This section describes the Python scripts used to ingest and process data for mutational signature analysis, from public datasets in the International Consortium for Cancer and Genomics (ICGC) Data Portal, with an emphasis on adherence to FAIR (Findable, Accessible, Interoperable, and Reusable) principles.
The jupyter notebook notebooks/Consuming ICGC Data.ipynb
shows how to consume simple somatic mutation data from the ICGC Data Portal via its APIs.
The jupyter notebook Scripts/Dataset Preprocessing/Processing ICGC Data.ipynb
shows how to process the simple somatic mutation (SSM) data that we downloaded from the ICGC Data Portal. After processing the SSM dataset, we generate a mutational spectra matrix, which tallies the counts for each context (as determined by the base on the 5' and the 3' ends of the mutated allele) of single base substitution. To obtain the context of the substitution, we require the GRCh37 reference genome. We obtain this genome via the UCGC Genome Browser API. The mutational spectra matrix for the BRCA datasets is stored in Data/MSK-Impact/WGS/
. This dataset can be readily used for mutational signature analysis.
The jupyter notebook Scripts/Dataset Preprocessing/Simulating MSK-IMPACT 410.ipynb
shows how to simulate a mutational spectra from MSK-IMPACT 410 gene panel from the MAF files generated from the ICGC SSM whole genome analysis dataset.

_ _ _ _

- WORK REQUEST 1
Answer these questions using the ICGC data processing section:
(a) Which reference genome is required to obtain the context of a substitution?
(b) From which gene panel does the simulation notebook produce mutational spectra?
(c) How does the notebook notebooks/Consuming ICGC Data.ipynb obtain simple somatic mutation data from the ICGC Data Portal?
- WORK REQUEST 2
Reproduce the ICGC data processing section word for word, starting at "The jupyter notebook Scripts/Dataset Preprocessing/Processing" and ending at "mutational signature analysis.".
The lines below have no role in this work.

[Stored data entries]
_ _ _ _

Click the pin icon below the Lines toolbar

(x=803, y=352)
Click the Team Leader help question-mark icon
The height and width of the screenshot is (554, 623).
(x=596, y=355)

_ _ _ _

- ANSWER SPACE 1
(a) GRCh37
(b) MSK-IMPACT 410
(c) Through the ICGC Data Portal's APIs

- ANSWER SPACE 2
The jupyter notebook Scripts/Dataset Preprocessing/Processing ICGC Data.ipynb
shows how to process the simple somatic mutation (SSM) data that we downloaded from the ICGC Data Portal. After processing the SSM dataset, we generate a mutational spectra matrix, which tallies the counts for each context (as determined by the base on the 5' and the 3' ends of the mutated allele) of single base substitution. To obtain the context of the substitution, we require the GRCh37 reference genome. We obtain this genome via the UCGC Genome Browser API. The mutational spectra matrix for the BRCA datasets is stored in Data/MSK-Impact/WGS/
. This dataset can be readily used for mutational signature analysis.